Even with the major advances that the LGBT community has made in the past few decades it is still not blessed with an over-abundance of its own heroes/role models. It therefore comes as no surprise that when one rises up and is blessed with an incredible innate talent to articulate how many of us feel, and is also such masterful storyteller who so succinctly captures the true spirit of our history too, then it is only seems right that he is the subject of an affectionate and flattering documentary.
Armistead Maupin was born at the end of WW2 to an aristocratic Southern family and spent his privileged childhood and college days in North Carolina. What was even more surprising we discover is that after young Maupin did a couple of spells overseas serving in the US Navy, he cut his writing teeth working for the segregationist Senator Jesse Helms who was one of the most virulent homophobes in the Senate at the time.
However in 1971 he was offered a job with the Associated Press’s San Francisco Bureau, and he never looked back. Maupin maintains that he was still a virgin until he was 26 years old, and didn’t come out of the closet until he was 30. He mischievously revealed to the filmmaker Jennifer M. Kroot that he certainly made up for lost time, and that his many sexual partners at the time included Rock Hudson.
In 1974 Maupin began what would become the celebrated Tales of the City novels that would end up telling the whole world about the going-ons of the free-spirited San Francisco which was then recognized as the nation’s gay capital. He wrote it initially as a daily serial, which for most of its life was published by the San Francisco Chronicle, and because it was so current, Maupin could use it to document everything that was happening in that part of the globe, including the onslaught of the AIDS pandemic that would decimate the the city’s LGBT community there more than anywhere else at the time.
When asked if one of many beloved characters in the Tales of The City novels was based on him, he confessed “I’ve always been all of the characters in one way or another.” Certainly he used the daily diary to tell his own story, such as the letter he penned ostensibly for the fictional Micheal Tolliver to ‘come out’ as gay to his parents, which was really aimed at Maupin’s parents whom he wanted to finally know about his sexuality. A nice touch in the film was to have the letter read out loud by several people including Olympia Dukakis and Laura Linney who had starred in the TV miniseries.
Maupin was probably one of the first people to ever write about AIDS in those days, and like any of us from that generation who survived, he still mourns the losses and shows the scars of what many of us went through. In his case, his long-term partner who was HIV+, embraced the arrival of protease inhibitors in 1996 which gave him, and others, a new lease of life which in his case meant separating from Maupin and going forward alone.
Maupin finds it easy to articulate his feelings, whether it be about his unfettered happiness with his husband who is 30 years his senior, or his more controversial stance on ‘outing’ closeted gay people which started when he went public on Rock Hudson’s sexuality as the actor’s friends refused to admit that he was dying of AIDS.

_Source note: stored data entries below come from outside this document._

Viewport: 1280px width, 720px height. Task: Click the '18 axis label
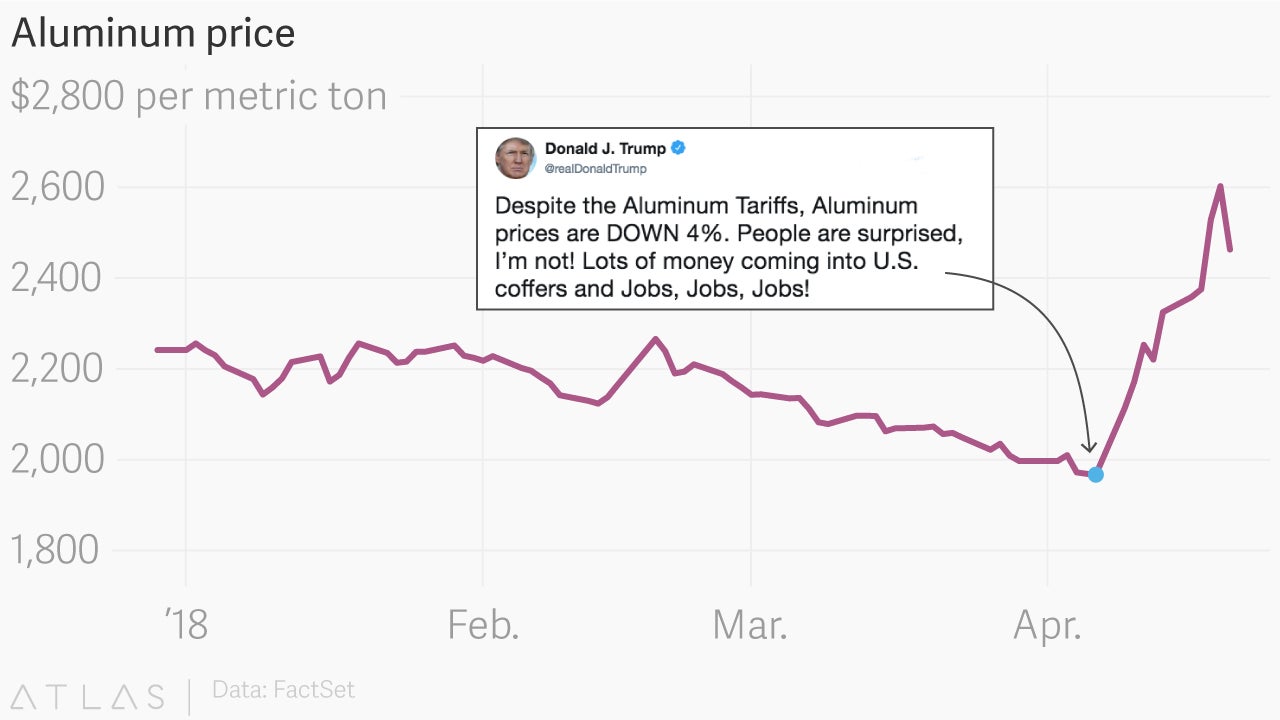tap(186, 625)
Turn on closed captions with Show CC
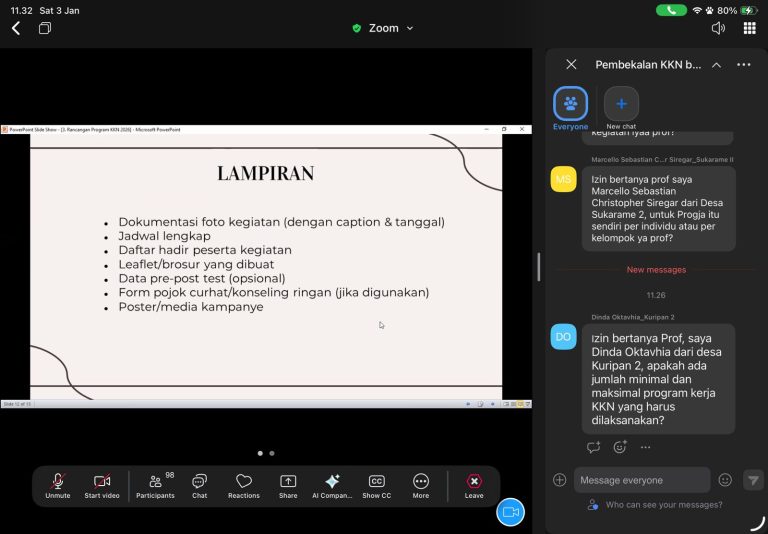 click(x=377, y=485)
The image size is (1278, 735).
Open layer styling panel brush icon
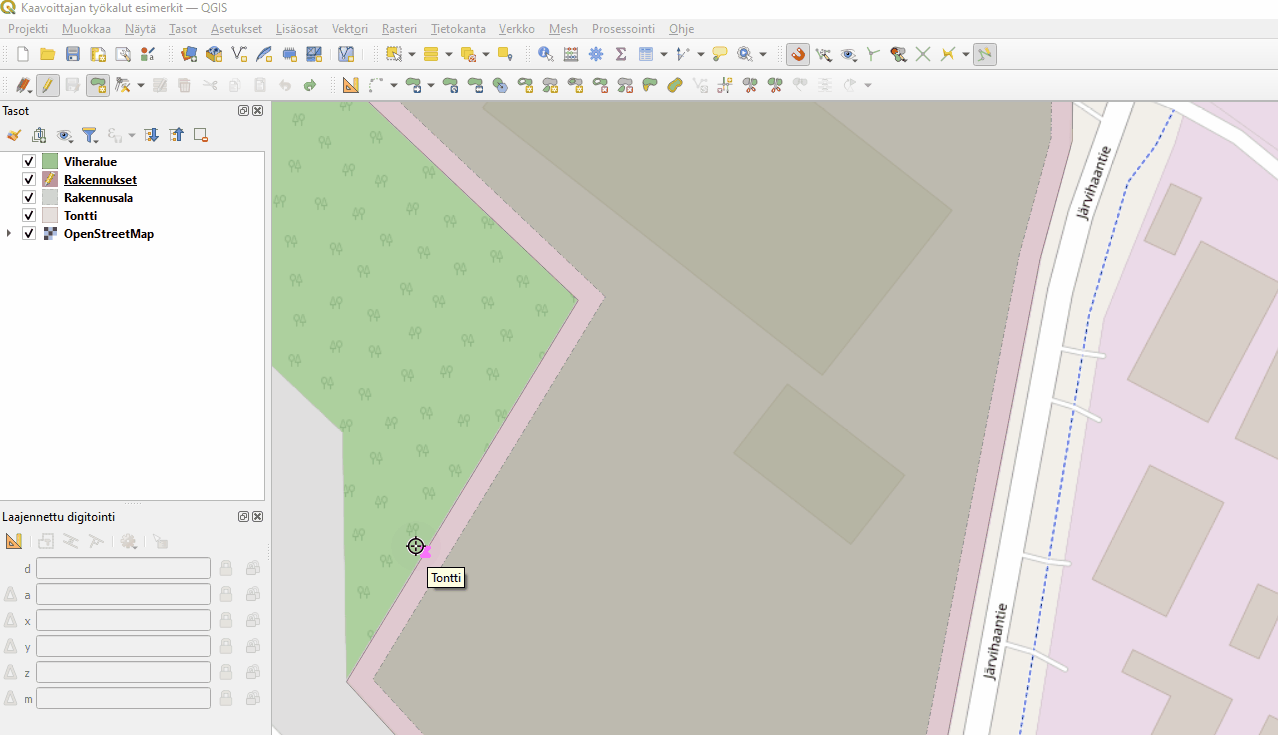tap(14, 135)
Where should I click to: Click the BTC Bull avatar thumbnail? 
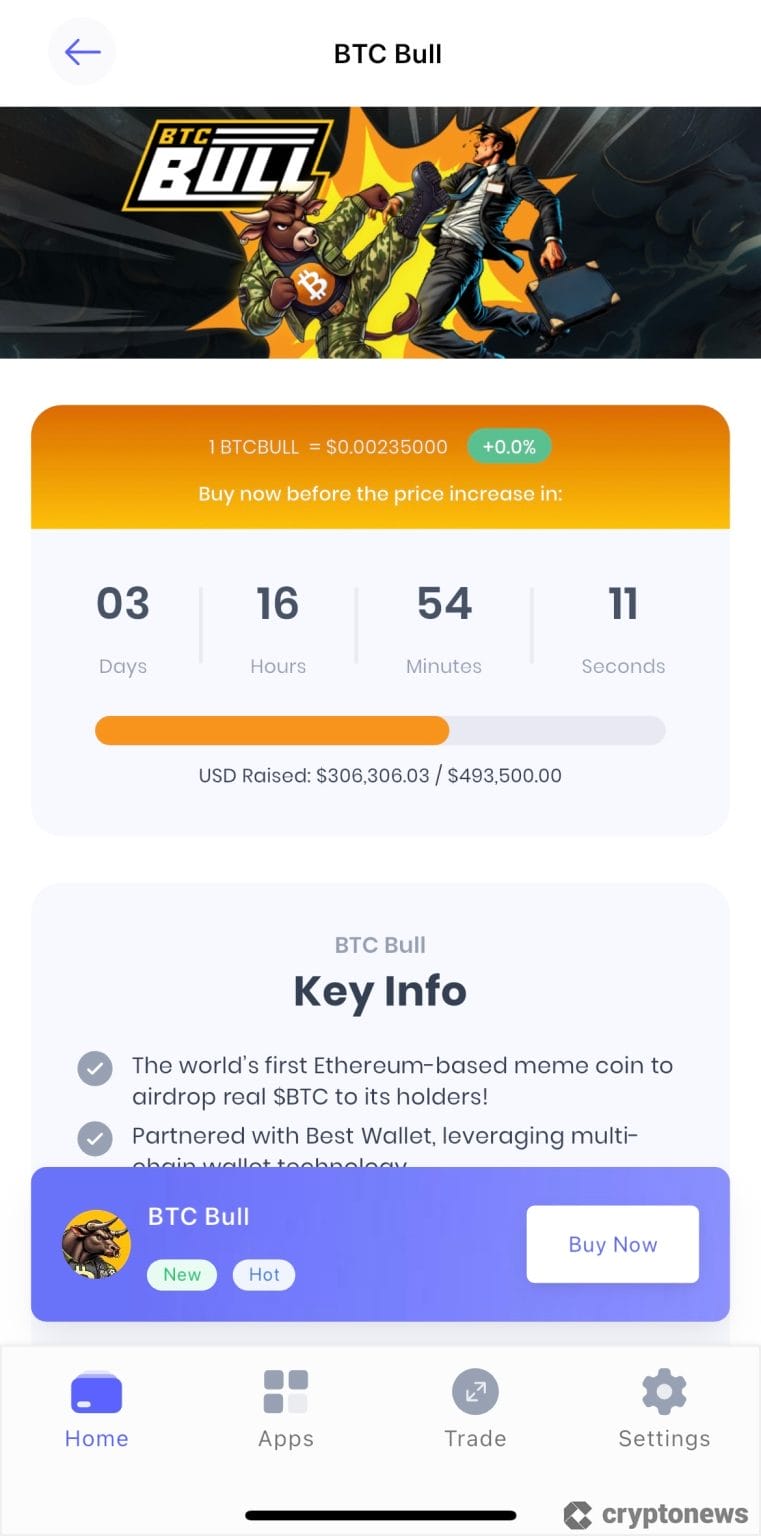96,1243
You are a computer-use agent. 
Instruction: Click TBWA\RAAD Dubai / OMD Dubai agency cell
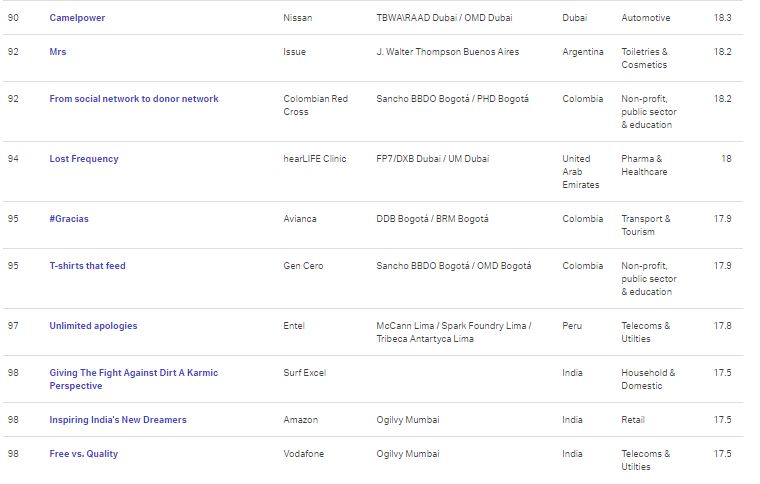(x=444, y=18)
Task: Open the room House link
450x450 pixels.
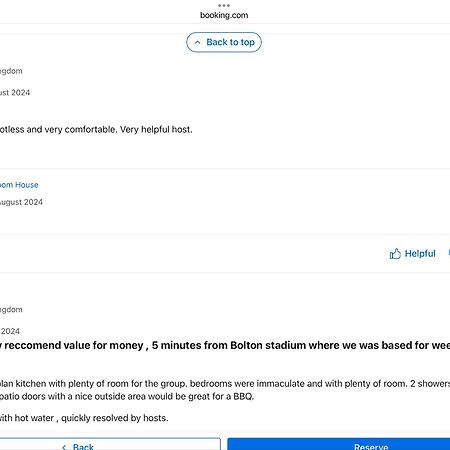Action: (19, 185)
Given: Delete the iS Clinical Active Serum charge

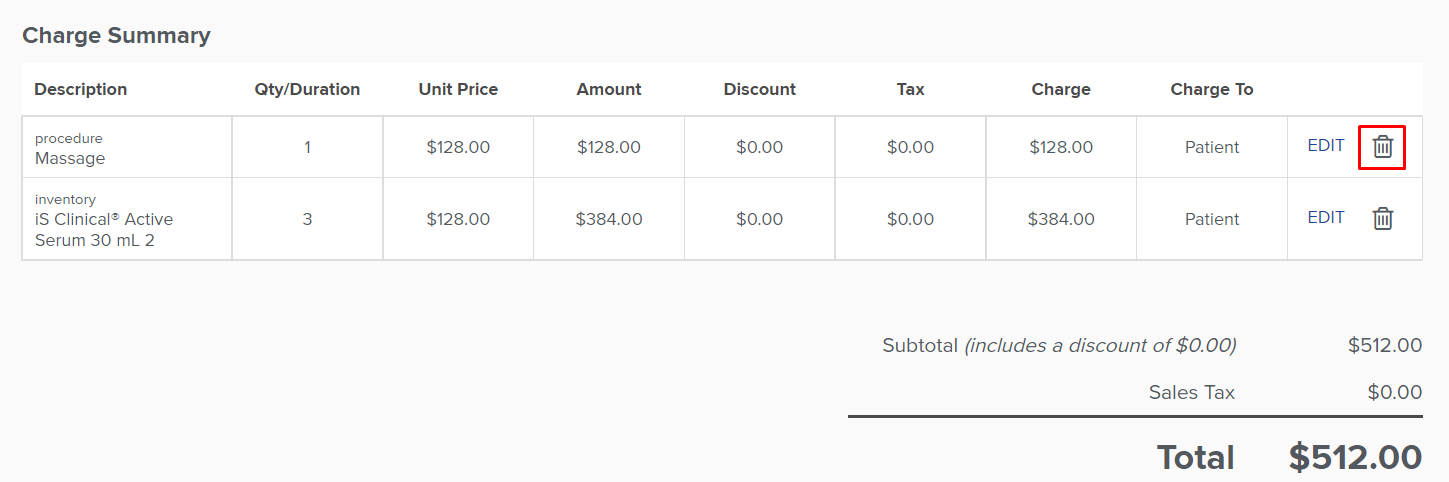Looking at the screenshot, I should (1382, 219).
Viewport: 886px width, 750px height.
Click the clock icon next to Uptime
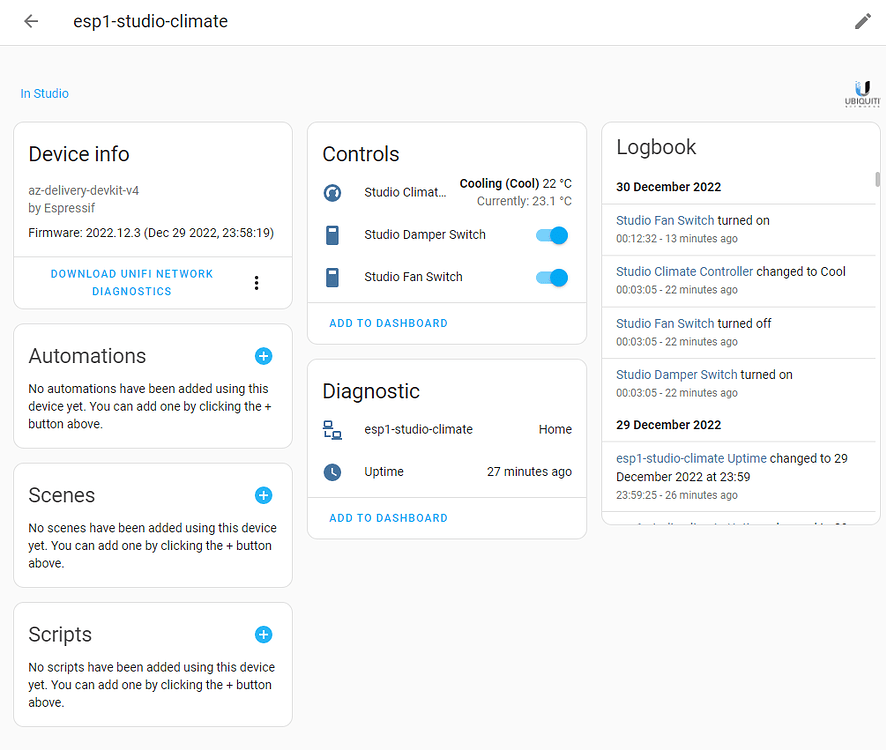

Now as a beloved senior figure in the community Maupin is still doing countless readings throughout the country (his appearance at P Town’s Bear Week has now become an annual event) and he is busy working on his memoirs that are due to be published in the Fall. He hints too that the long awaited TV series of ‘Further Tales’ may finally be made after PBS succumbed to political pressure and cancelled it years ago.
Maupin stresses that he knows that he is happy just to be alive, and that what has made him happiest is the fact that he is blessed to be surrounded by really good friends what he terms as his ‘logical family’ which for LGBT people will always supplant our biological family any day.